L’ultima edizione dell’Osservatorio Eumetra Parents (and Grandparents) offre una fotografia dei papà italiani oggi, tra preoccupazioni, aspirazioni e cambiamento del proprio ruolo all’interno della famiglia moderna.
Anzitutto, la principale fonte di preoccupazione per i padri italiani è il tema economico, con un occhio particolare al rialzo dei prezzi (56%) e all’andamento dell’economia italiana (41%), seguiti dal cambiamento climatico (39%). 

E sebbene il 61% dei padri indichi una stabilità delle entrate, il 51% riferisce una diminuzione dei risparmi della famiglia. Inoltre, il 77% dei papà è preoccupato per il futuro, con un picco di ansia (85%) tra coloro che hanno figli tra 0 e 3 anni di età.

Un ruolo in mutamento all’interno della famiglia

“Il nostro Osservatorio – sottolinea Matteo Lucchi, ceo Eumetra – mette in luce un chiaro cambiamento all’interno delle dinamiche famigliari. I papà mostrano un maggior desiderio di protagonismo, anche nelle scelte o attività di cura quotidiana dei figli”.

Sebbene l’81% dei papà consideri il lavoro come chiave per la realizzazione personale, lo studio mostra come una percentuale non altrettanto elevata ritenga il proprio ruolo nella famiglia già sufficiente a questo scopo.
Il 91% pone i figli al primo posto, l’82% si sente realizzato come genitore, ma il 61% si sente sotto pressione o stressato. Nonostante ciò, quasi la metà dei papà si assegnerebbe un voto eccellente come genitore (tra 8 e 10), con una media complessiva di 7,4. 

Con i figli non si annoiano, ma vogliono regole rigorose

E ancora: l’82% afferma di non annoiarsi mai con i propri figli e il 74% impone regole rigorose.
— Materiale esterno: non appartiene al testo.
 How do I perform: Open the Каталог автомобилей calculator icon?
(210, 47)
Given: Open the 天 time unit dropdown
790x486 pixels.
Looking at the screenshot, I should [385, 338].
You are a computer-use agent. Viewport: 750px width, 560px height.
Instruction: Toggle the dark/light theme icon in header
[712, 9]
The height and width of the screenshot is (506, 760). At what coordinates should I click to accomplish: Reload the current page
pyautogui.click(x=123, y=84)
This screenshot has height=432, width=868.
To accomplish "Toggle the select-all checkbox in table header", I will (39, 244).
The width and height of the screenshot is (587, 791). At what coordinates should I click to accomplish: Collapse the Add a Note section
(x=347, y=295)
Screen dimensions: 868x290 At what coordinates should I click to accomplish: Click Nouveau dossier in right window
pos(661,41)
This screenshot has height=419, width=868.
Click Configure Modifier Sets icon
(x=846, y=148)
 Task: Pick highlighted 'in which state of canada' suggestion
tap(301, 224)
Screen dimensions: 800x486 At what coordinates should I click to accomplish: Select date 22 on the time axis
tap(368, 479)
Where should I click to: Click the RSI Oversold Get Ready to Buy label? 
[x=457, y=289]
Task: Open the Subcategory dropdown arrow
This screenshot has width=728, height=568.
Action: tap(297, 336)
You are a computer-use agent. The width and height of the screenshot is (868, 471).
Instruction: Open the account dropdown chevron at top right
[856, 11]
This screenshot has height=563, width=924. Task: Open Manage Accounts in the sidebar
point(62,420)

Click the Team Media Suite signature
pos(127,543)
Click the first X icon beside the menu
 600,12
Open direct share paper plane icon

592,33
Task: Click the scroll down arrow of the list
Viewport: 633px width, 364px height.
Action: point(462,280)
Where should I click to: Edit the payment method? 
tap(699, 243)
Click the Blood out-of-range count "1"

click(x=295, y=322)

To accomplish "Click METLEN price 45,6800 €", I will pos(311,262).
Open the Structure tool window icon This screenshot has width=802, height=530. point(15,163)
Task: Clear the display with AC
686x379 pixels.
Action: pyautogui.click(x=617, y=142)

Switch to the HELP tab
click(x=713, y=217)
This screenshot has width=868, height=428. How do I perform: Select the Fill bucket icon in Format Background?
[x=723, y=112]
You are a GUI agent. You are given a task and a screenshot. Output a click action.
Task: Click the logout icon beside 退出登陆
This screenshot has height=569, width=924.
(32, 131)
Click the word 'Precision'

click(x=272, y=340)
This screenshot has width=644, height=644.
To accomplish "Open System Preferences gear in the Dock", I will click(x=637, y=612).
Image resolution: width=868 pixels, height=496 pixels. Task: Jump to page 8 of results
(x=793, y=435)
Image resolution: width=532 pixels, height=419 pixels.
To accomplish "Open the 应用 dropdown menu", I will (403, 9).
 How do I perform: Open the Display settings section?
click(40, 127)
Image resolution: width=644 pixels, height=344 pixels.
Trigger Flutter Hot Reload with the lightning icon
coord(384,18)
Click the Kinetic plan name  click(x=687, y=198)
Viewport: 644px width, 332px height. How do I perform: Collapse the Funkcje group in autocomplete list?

Inoltre, la questione di una maggiore conciliazione tra lavoro e genitorialità è sentita anche tra i papà, con il 39% che richiede maggiori supporti familiari e il 31% che riconosce la necessità di compromessi.

Come incentivo a un maggiore sviluppo della genitorialità tra le giovani generazioni, i papà mettono al primo posto un lavoro stabile e sicuro (24%), seguito da uno stipendio adeguato (22%), con solo il 16% che considera cruciale il sostegno economico dello Stato (tuttavia, il 52% lo giudica sufficiente).

Cosa significa essere genitori oggi?

Sulle questioni di genere, il 61% sostiene che sia giusto acquistare oggetti ‘appropriati’ per bambine e bambini, mentre l’uso di smartphone e tablet come supporto nel gestire i figli è una realtà per il 53% dei papà.
La gestione quotidiana della casa vede un impegno equo del 51% dei padri, con un 69% che condivide decisioni e responsabilità con la madre.

Per quanto riguarda gli acquisti, c’è una divisione dei compiti: alimentazione (66%), puericultura pesante (75%), giochi (78%), materiale scolastico (66%), farmaci (72%) e vacanze (75%).
Inoltre, l’81% dei papà parla o parlerà di sostenibilità con i figli, l’83% di inclusione e diversità e il 31% effettua acquisti tenendo conto della sostenibilità del prodotto.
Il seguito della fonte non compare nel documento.